Arrivé dans le « temple de la république »,  un nouveau prof nous accueille en souriant et nous annonce que son collègue informaticien étant cloué au lit, nous allions avoir la joie de faire… des maths !

Et il nous indique qu’on va découvrir le « merveilleux monde du corps F2 » dans lequel , notamment, 1 + 1 = 0 et où l’addition et la soustraction donnent les mêmes résultats.

Il se lance alors dans un cours au rythme soutenu, me communiquant, petit à petit, son air détendu et réjoui.

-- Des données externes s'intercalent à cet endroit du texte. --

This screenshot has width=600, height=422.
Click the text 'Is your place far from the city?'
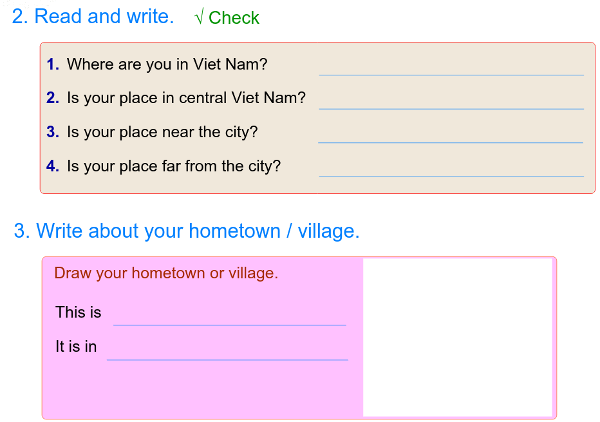click(174, 166)
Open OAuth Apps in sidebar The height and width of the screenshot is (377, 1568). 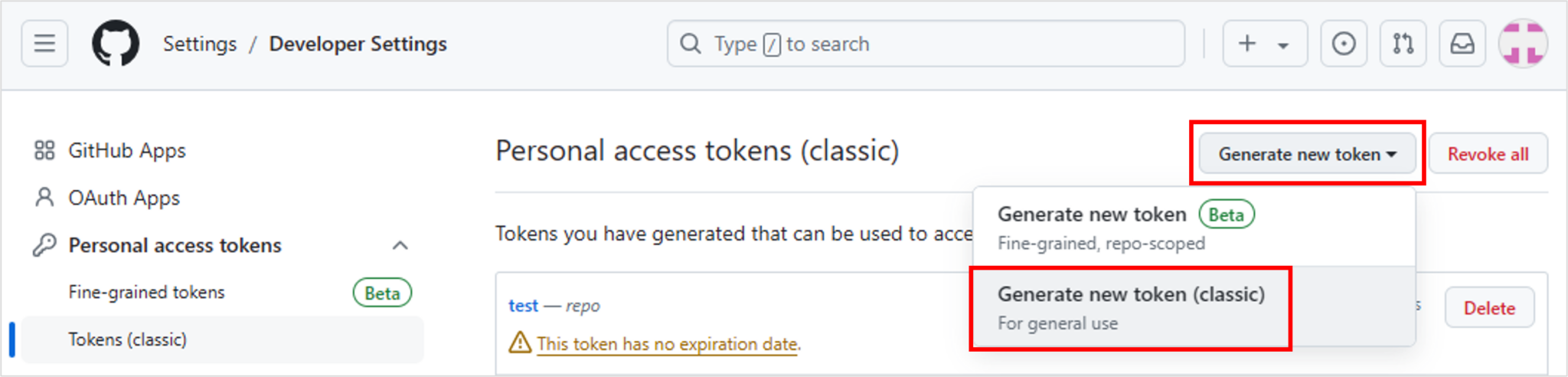coord(124,198)
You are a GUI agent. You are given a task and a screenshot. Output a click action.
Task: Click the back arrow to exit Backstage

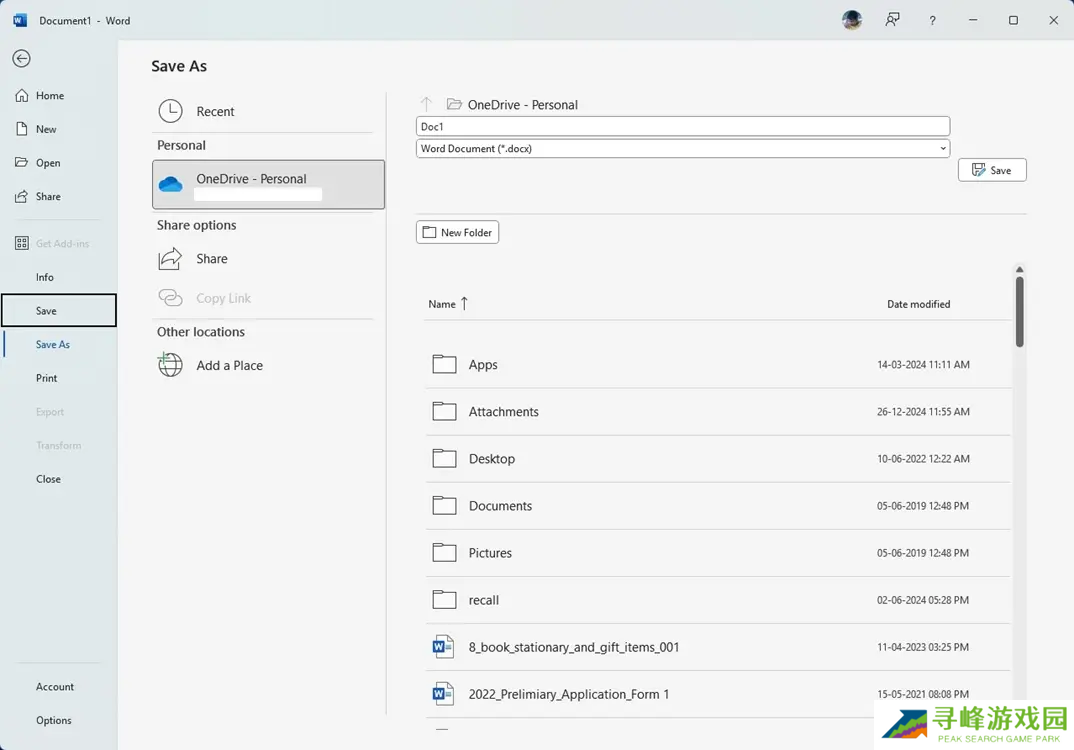coord(21,59)
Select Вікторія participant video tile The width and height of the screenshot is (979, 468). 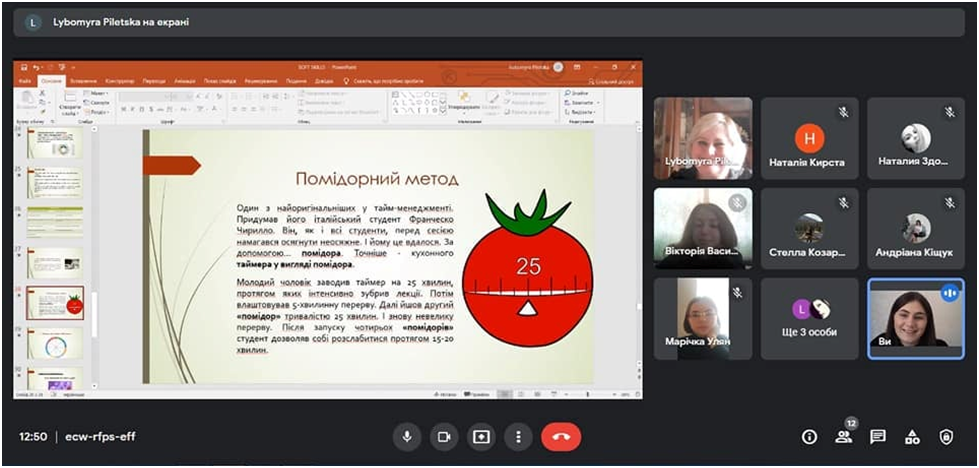pos(702,228)
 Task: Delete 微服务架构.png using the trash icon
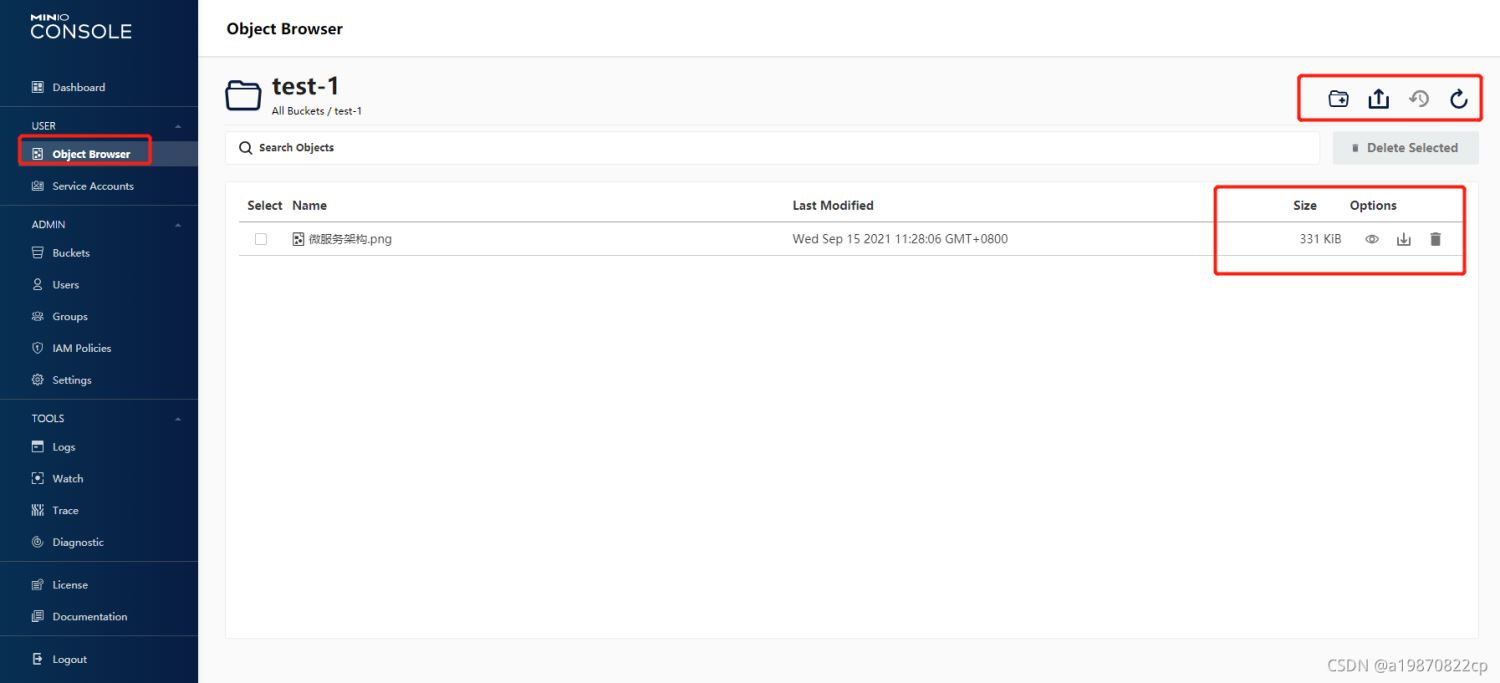pos(1436,240)
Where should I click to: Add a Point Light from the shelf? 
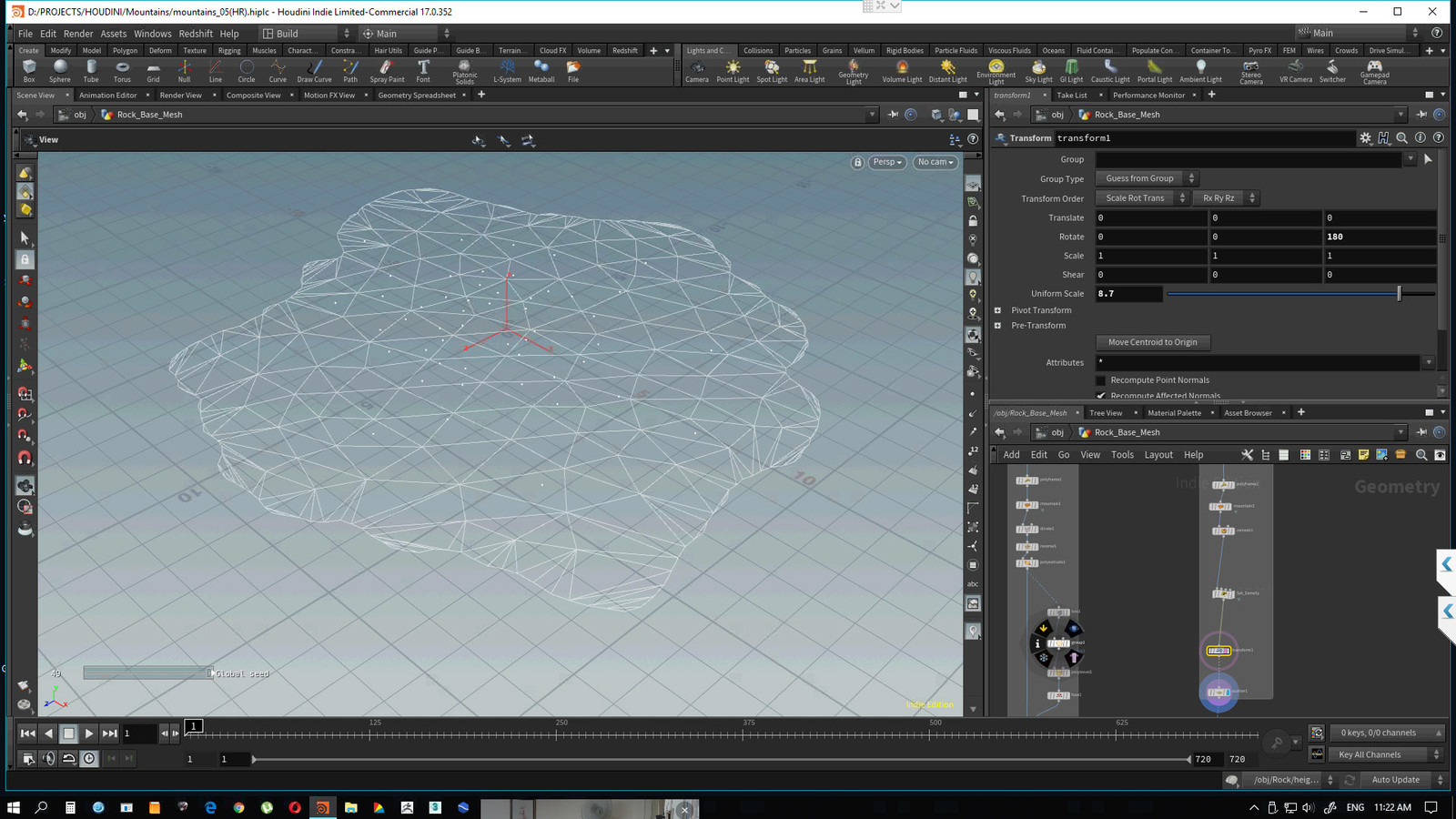point(732,72)
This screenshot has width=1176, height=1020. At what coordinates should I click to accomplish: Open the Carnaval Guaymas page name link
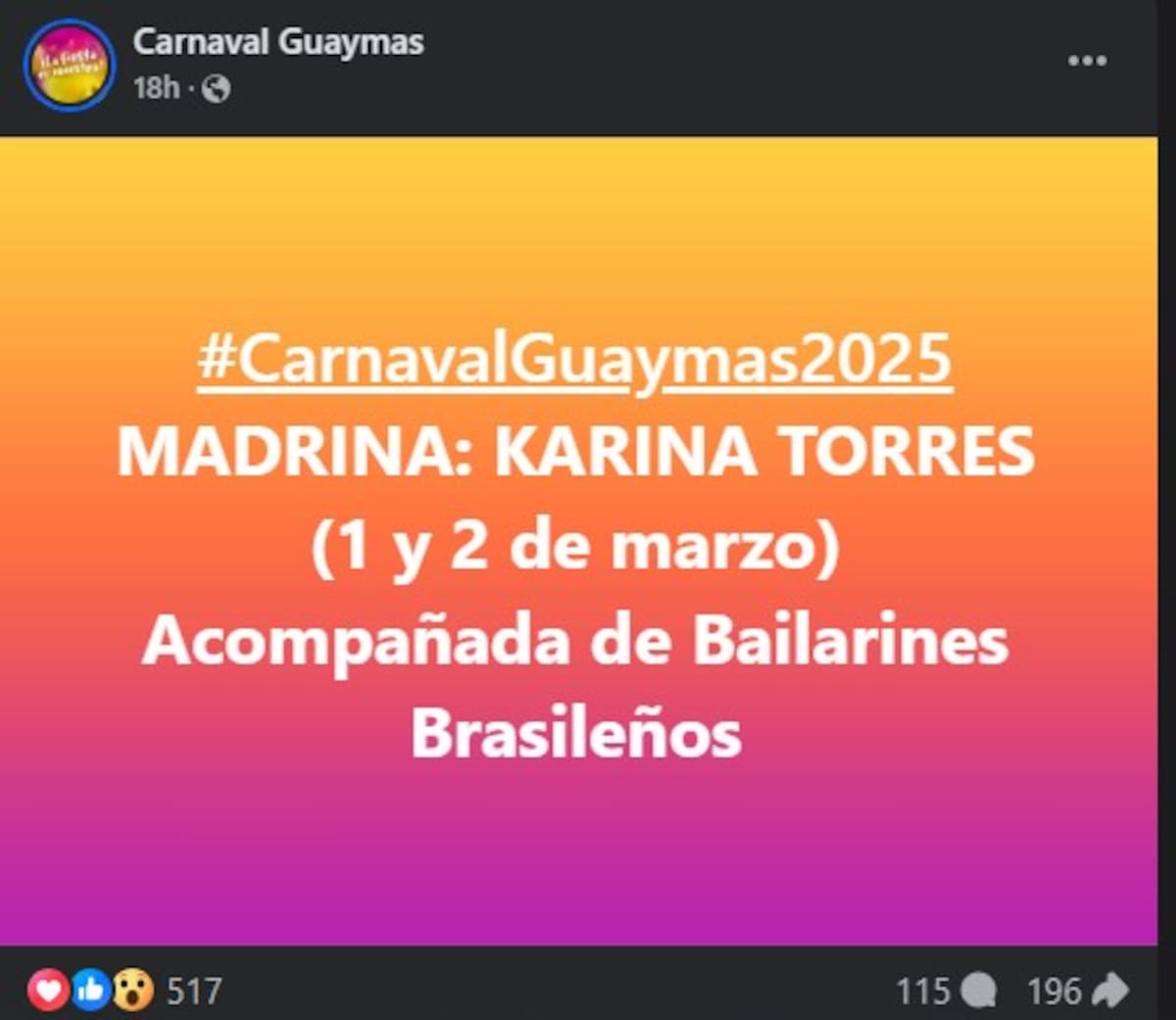pyautogui.click(x=278, y=42)
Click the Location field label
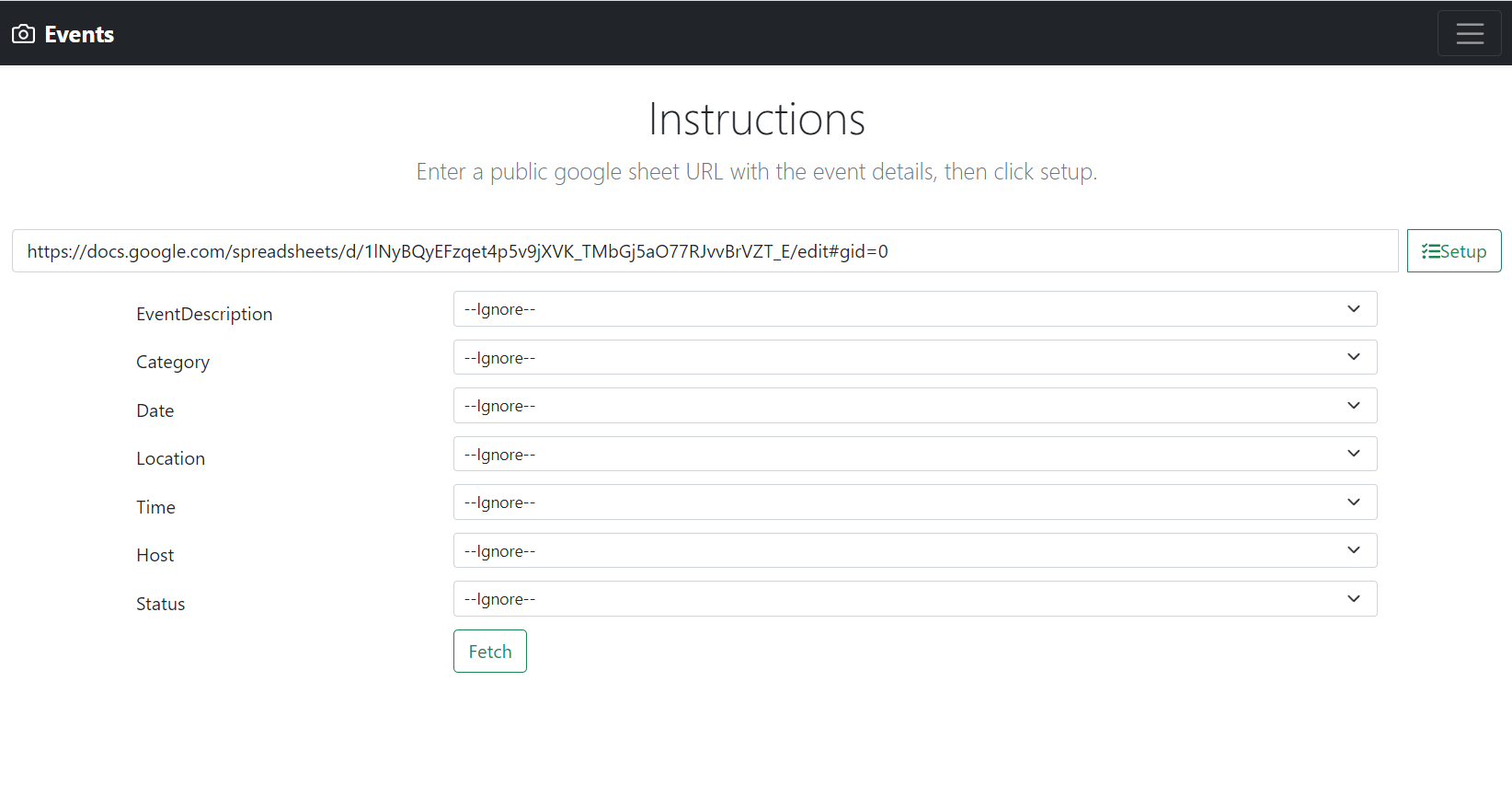 click(x=170, y=459)
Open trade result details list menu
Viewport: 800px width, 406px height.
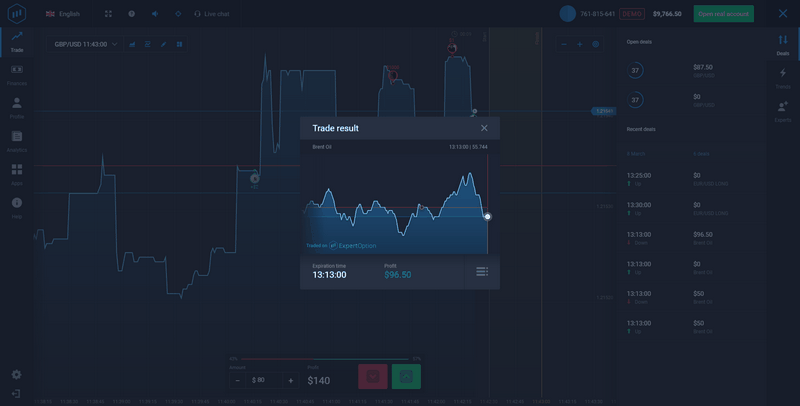tap(482, 272)
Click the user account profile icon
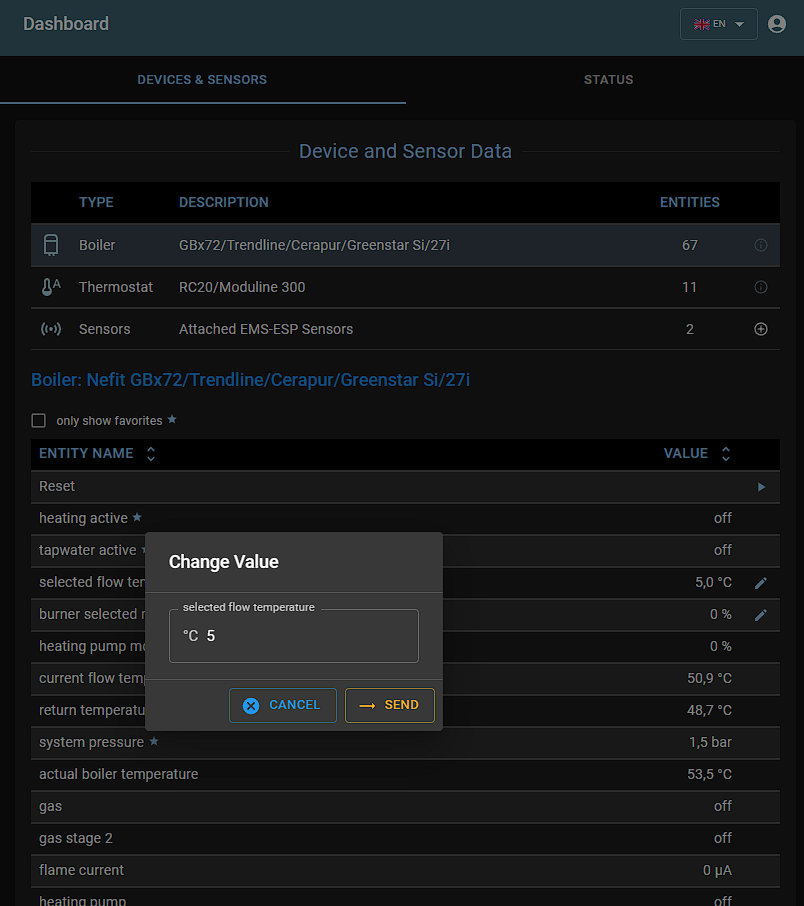 pos(777,24)
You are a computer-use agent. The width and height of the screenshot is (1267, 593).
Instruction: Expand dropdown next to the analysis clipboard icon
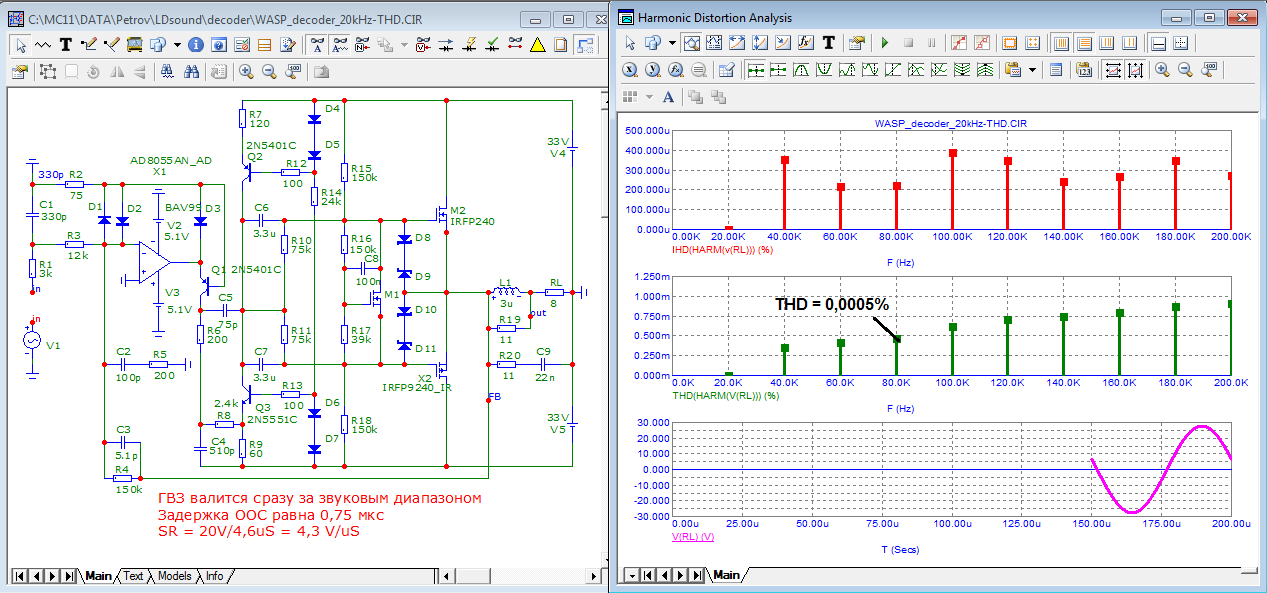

Mais c’est au moment où il décide d’aborder le « Schéma de Hörner« , sur lequel je m’étais arraché les cheveux l’an dernier, lâchement abandonné par mes deux professeurs de mathématiques réunionnais un brin dépassés par le sujet (j’espère qu’ils profitent des centaines d’euros que je leur ai généreusement offerts maintenant que je sais que c’était un de mes plus mauvais investissements).

A l’époque, un douloureux sentiment d’impuissance m’avait fait comparer mon cerveau à une éponge sèche, incapable d’absorber la moindre connaissance supplémentaire.

Quand, en quelques phrases bien plaçées et quelques blagues légères de mon nouveau professeur, mon cerveau absorbe, d’un seul coup, ce fameux schéma, je ressens alors un sentiment que je n’avais pas du tout prévu d’éprouver « de 18h à 20h quatre fois par semaine et de 8h à 12h le samedi matin » : un sentiment d’euphorie.

J’avais tout simplement oublié que c’était agréable d’apprendre.